Metro is defined by flat background colors, square corners and no shading. You can have a non-skeumorphic interface without any of those features, and given Apple's history of interface design, it would surprise me if they adopted any of them. Apple loves rounded rectangles, gradient backgrounds and shading to indicate depth, though shine and real-like textures may be on the way out.
Shading and round corners are skeuomorphic, as is indicating depth on a piece of glass.
What Apple loves is irrelevant (if one is willing to ascribe emotional states to corporations). Daimler-Benz loved steering tillers. Ford loved hand throttles.
Think about the way in which the interfaces of automobiles changed over the first forty years as they went from horseless carriages to widespread adoption. That's what we're seeing in computer interfaces.
Rounded corners aren't necessarily skeumorphic; they're a style choice just as rounded cabinets and trim are a (popular) style choice. Likewise, shading and gradients to give an impression of depth and lighting are often used to distinguish items that are clickable or as a separator. These are artistic tools that can be used to various effects, but are not skeumorphic in the sense of trying to imitate a familiar object from everyday life. Virtual representations of objects can be 3D without being skeumorphic; the illusion of depth can be used to convey information.

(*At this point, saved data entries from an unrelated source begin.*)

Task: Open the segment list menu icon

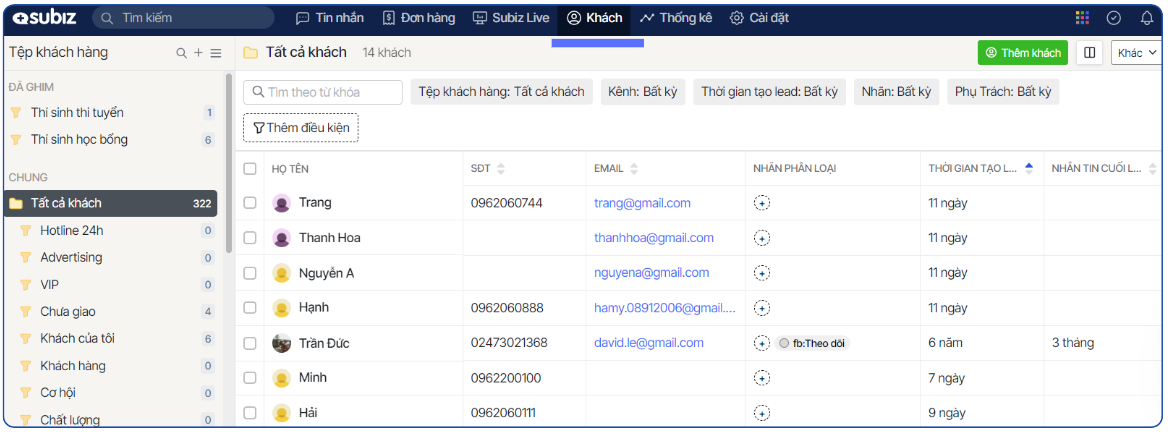Action: click(x=215, y=53)

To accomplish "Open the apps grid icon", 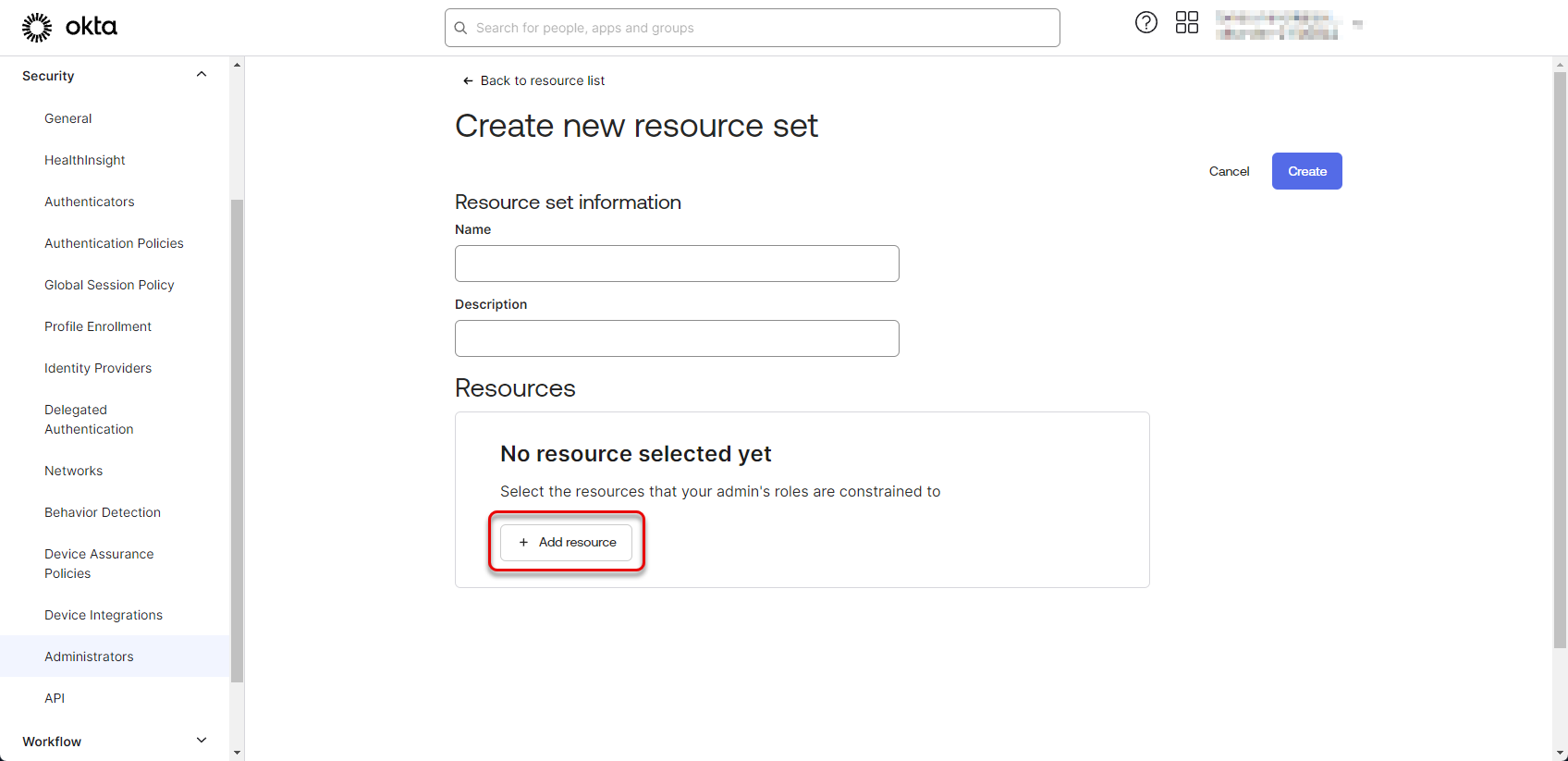I will [x=1186, y=23].
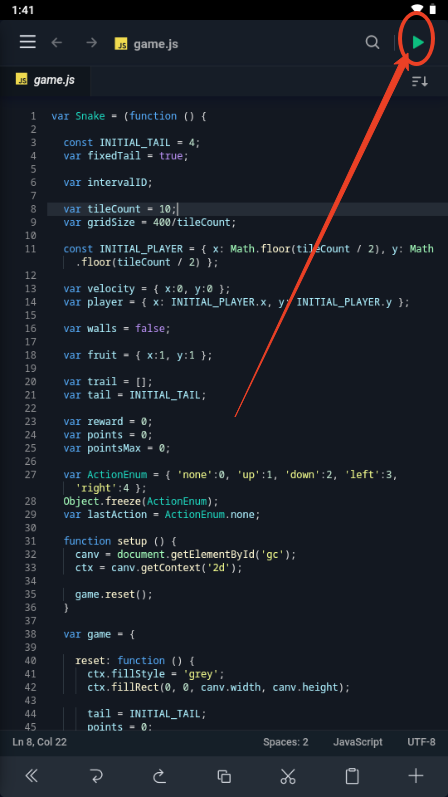
Task: Tap the game.js title in the header
Action: (x=156, y=44)

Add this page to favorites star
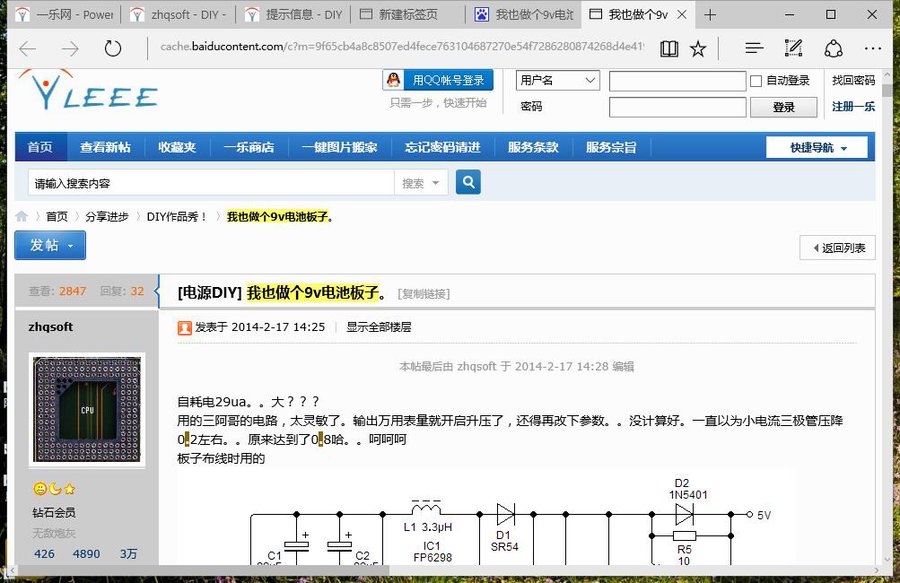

Skeumorphic features are defined by the fact that they are unnecessary carry-overs from older or different objects. They can be useful and style choices too, but a digital button does not need to indicate depth, whereas a mechanical button does, because it needs to protrude from the surface in order to be pressed.
A mechanical button absolutely does not need to protrude from the surface to be pressed - not only can it start at surface level and be pressed into the device, it can return to starting position and remain flush. Look at most microwaves - totally flat, presses in very slightly, returns to flush. The power button on the mac pro (that neglected tower!) does the same. Also, capacitive buttons exist which, although not strictly mechanical, have a similar behavior.
Protruding buttons are merely a user interface choice. They were never a functional requirement.
Not so slippery. "Tape reels" won't make sense to someone who has never seen a reel to reel. A knobby thing that protrudes, as if you could feel it if you ran your hand over the surface, transcends culture and applies to any normally functioning human being.
The difference between skeumorphism and visual affordance is the difference between "intuitive" and intuitive. One makes a reference to past experience, and is built on natural affordances. The other is not.
That said, I think what you're getting at is it might be impossible to completely eliminate skeumorphism. I agree with that. There's going to be at least a sliver left in almost any interface. That's just one of the byproducts of our having a culture.
An image of a tape reel is to recording audio as an icon of a floppy disk is to saving documents — a lazy visual shortcut, requiring a non-trivial semantic context. What is the percentage of humans alive today who have used a tape reel recorder?
The boundary between affordances and skeuomorphs is perfectly clear. Just ask yourself — does the form of the design element in question follow its function?
>Shading and round corners are skeuomorphic, as is indicating depth on a piece of glass.
And flat background colors represent a uniformly lit smooth surface. I don't think that mimicking some basic material properties is really skeumorphic.
It's more when that's taken to the point of looking/acting like a specific physical object (like Game Center's pool table felt) that I'd apply the term.
Skeuomorphic implies that a design feature is no longer necessary or useful. That's not the case here - you still need visual indicators of the extents of a window, and of what's manipulable versus what's static content, and of what's the currently active or selected object. Apple's current set of visual indicators are obviously not the only option, but if they went to a UI as flat as a typical minimalist web design, usability would suffer.
I don’t think Apple will go that far. I don’t even think they will overtake stock Android when it comes to ditching skeumorphism and removing affordances.
I also don’t think there will be radical changes. Remember how OS X looked before Corinthian leather arrived? That’s what I see more off in the future. Probably with an updated look (like the new iTunes?), but not much more.
If you want to know how that looks on iOS I would maybe look at something like the editing interface of iMovie, Safari, or Mail.
Next version, probably not unless there is the perception of a burning platform.
But over the long haul, I don't see how Apple can stick with an increasingly dated and arbitrary visual paradigm. How many people have actually been around real to real tape decks or owned a leather desk calendar? And as digital devices like smartphones become more ubiquitous, fewer and fewer people will.
We've already seen lots of small changes to take advantage of the extra screen height. Virtually all the iOS built-in apps and many third-party apps have made tweaks. Not just stretching the size of the main area in which you view data or other stuff, but actual interface changes as well.